Im Trend liegen heute mehrfarbige Ringe. Eine gekonnte Verbindung aus Gelb- mit Weißgold, Rot- mit Gelbgold oder auch zahlreiche andere Varianten. Gerade zweifarbige Ringe bringen die harmonische Verbindung zweier Gegensätze gekonnt zum Ausdruck und eignen sich daher ideal als Ehering. Doch auch das einfarbige Pendat wird nach wie vor gerne von angehenden Brautpaaren als Ehering gewählt. Zeitlos und klassisch schön müssen auch einfarbige Eheringe keinesfalls langweilig und bieder wirken. Gerne wird auch auf raffiniert aufgepeppte Varianten zurückgegriffen. Einfarbige Trauringe mit Mustern oder Edelsteinen verziert, machen das Symbol der Ehe schnell zum Eyecatcher und edlen Accessoire.

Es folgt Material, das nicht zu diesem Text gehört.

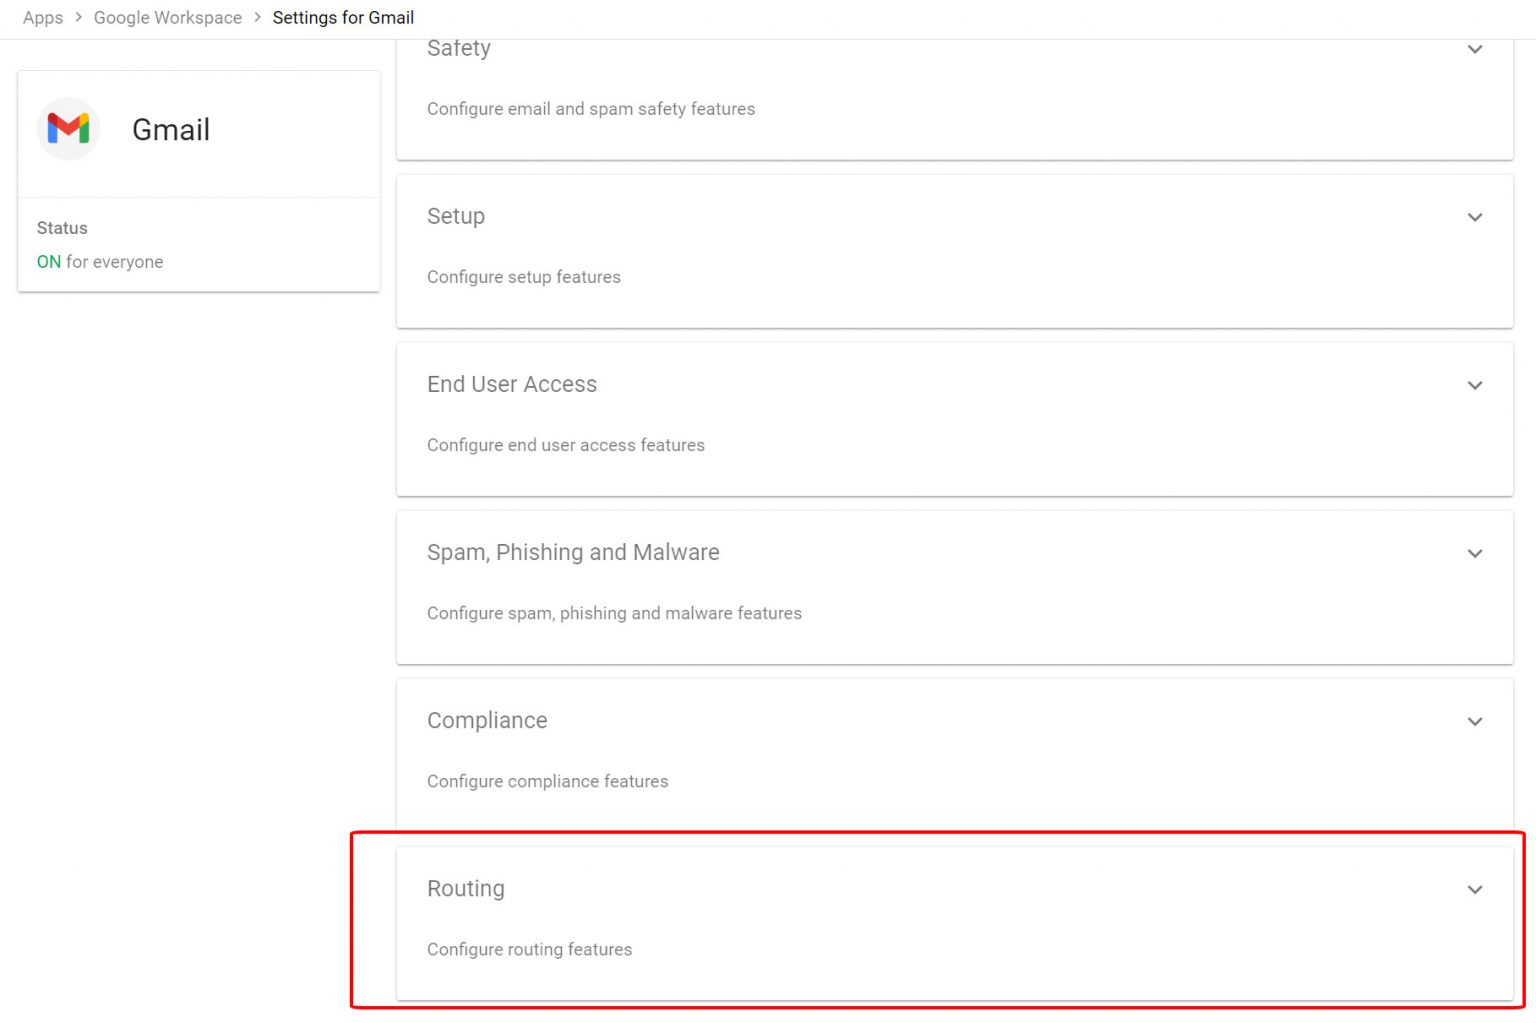
Task: Click ON for everyone status
Action: pyautogui.click(x=100, y=262)
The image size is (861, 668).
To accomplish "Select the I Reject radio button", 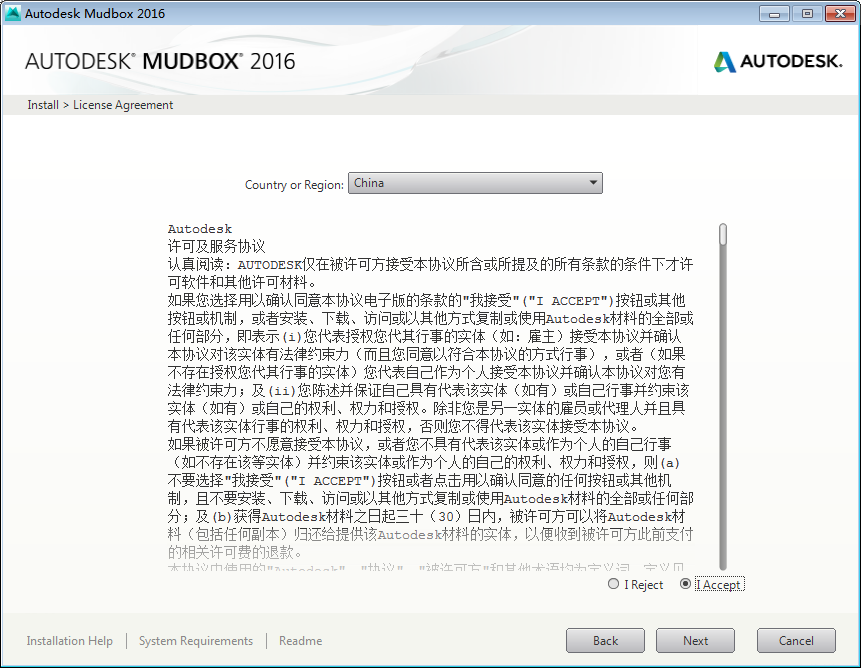I will click(x=613, y=584).
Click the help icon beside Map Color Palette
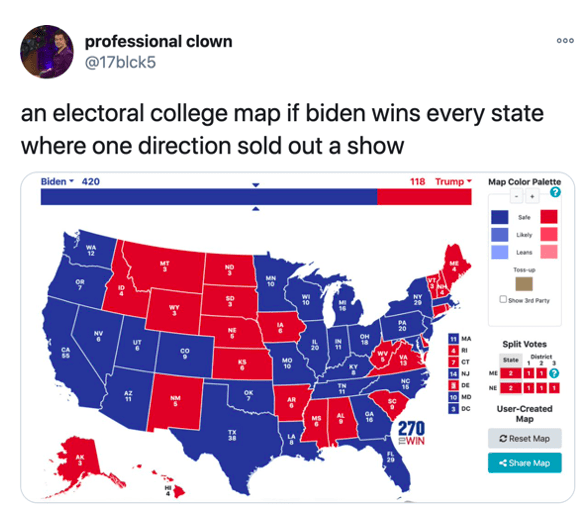587x515 pixels. click(555, 192)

Bei der Materialwahl entscheidet natürlich der persönliche Geschmack der Brautleute, worauf die Wahl fällt. Da der Ring schon seit Urzeiten als Liebessymbol und Zeichen der Verbundenheit, Einheit und Treue gilt, wird für die Herstellung von Eheringen ein möglichst kostbares Material gewählt. Gold und Platin rangieren bei den ausgewählten Materialien für Trauringe nach wie vor auf den obersten Plätzen. Generell wählen beide Partner gleiche oder ähnliche Ringe, um damit ihre Zusammengehörigkeit auszudrücken. Gerne darf der Ring für die Braut dabei einen weiblichen Touch erhalten, etwa durch dezenten Edel- oder Halbedelsteinbesatz.